Extracted material START

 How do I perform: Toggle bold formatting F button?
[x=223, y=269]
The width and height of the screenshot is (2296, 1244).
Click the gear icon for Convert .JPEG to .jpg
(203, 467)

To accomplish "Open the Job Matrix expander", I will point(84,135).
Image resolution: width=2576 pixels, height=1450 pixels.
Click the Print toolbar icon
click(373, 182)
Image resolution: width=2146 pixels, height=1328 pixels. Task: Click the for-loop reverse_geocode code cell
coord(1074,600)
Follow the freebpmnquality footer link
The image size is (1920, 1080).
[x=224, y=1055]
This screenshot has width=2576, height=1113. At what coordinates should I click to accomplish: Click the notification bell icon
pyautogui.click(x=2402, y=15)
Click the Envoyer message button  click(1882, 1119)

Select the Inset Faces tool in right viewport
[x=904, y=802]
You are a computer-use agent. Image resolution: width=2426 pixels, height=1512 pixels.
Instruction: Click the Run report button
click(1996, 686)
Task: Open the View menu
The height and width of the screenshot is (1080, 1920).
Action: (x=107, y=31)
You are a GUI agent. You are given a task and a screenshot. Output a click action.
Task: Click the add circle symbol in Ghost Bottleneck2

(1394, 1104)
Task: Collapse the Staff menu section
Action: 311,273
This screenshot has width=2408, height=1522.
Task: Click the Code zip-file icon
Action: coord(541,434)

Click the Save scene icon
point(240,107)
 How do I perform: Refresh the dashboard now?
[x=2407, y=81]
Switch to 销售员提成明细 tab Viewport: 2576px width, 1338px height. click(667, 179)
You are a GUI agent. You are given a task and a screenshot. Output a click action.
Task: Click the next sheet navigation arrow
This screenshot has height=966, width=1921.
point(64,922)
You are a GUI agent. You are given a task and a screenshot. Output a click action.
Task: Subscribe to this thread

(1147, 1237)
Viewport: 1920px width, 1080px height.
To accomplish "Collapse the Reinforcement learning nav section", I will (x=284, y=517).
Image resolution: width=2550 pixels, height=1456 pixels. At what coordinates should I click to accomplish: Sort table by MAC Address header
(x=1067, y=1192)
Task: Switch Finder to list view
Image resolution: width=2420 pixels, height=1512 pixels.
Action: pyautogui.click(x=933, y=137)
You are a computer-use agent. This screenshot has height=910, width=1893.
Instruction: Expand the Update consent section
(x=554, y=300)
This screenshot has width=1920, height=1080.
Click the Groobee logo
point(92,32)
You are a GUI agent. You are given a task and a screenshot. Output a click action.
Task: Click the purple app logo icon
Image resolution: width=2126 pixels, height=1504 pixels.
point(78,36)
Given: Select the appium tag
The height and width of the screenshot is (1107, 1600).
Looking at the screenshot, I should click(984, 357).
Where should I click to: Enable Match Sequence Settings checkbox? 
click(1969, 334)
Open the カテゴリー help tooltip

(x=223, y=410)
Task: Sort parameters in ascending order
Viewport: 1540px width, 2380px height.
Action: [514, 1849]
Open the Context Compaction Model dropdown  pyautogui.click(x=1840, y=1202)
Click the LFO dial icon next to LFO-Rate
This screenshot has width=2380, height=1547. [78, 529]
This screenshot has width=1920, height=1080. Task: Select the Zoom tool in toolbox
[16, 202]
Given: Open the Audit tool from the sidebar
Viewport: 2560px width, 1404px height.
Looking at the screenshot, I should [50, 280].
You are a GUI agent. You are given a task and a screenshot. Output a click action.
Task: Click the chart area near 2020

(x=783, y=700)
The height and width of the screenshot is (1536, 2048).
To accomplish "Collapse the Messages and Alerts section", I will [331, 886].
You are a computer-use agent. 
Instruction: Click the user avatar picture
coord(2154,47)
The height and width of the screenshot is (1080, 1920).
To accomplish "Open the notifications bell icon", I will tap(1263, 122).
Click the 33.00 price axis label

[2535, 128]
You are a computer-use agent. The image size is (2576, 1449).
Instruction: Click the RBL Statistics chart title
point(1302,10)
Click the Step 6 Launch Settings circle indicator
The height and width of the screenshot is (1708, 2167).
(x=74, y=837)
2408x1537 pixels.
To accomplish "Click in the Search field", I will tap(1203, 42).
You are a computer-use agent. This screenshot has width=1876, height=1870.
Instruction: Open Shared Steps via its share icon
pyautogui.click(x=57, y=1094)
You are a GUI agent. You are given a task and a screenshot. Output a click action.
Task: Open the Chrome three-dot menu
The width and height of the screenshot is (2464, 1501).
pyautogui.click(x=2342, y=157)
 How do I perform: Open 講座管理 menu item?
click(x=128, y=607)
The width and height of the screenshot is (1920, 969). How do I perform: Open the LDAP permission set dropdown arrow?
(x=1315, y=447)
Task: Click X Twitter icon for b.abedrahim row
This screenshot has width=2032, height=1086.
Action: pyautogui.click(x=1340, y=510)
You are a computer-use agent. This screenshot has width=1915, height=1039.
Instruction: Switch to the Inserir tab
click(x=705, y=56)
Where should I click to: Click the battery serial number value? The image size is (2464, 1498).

Extracted material END

**What the task requires**
Reproduce word for word the material above, beginning with the line that contains "You are a computer-use agent. The" and ending with the line that contains "Task: Open the Chrome three-dot menu".

**Your solution**
You are a computer-use agent. The image size is (2576, 1449).
Instruction: Click the RBL Statistics chart title
point(1302,10)
Click the Step 6 Launch Settings circle indicator
The height and width of the screenshot is (1708, 2167).
(x=74, y=837)
2408x1537 pixels.
To accomplish "Click in the Search field", I will tap(1203, 42).
You are a computer-use agent. This screenshot has width=1876, height=1870.
Instruction: Open Shared Steps via its share icon
pyautogui.click(x=57, y=1094)
You are a GUI agent. You are given a task and a screenshot. Output a click action.
Task: Open the Chrome three-dot menu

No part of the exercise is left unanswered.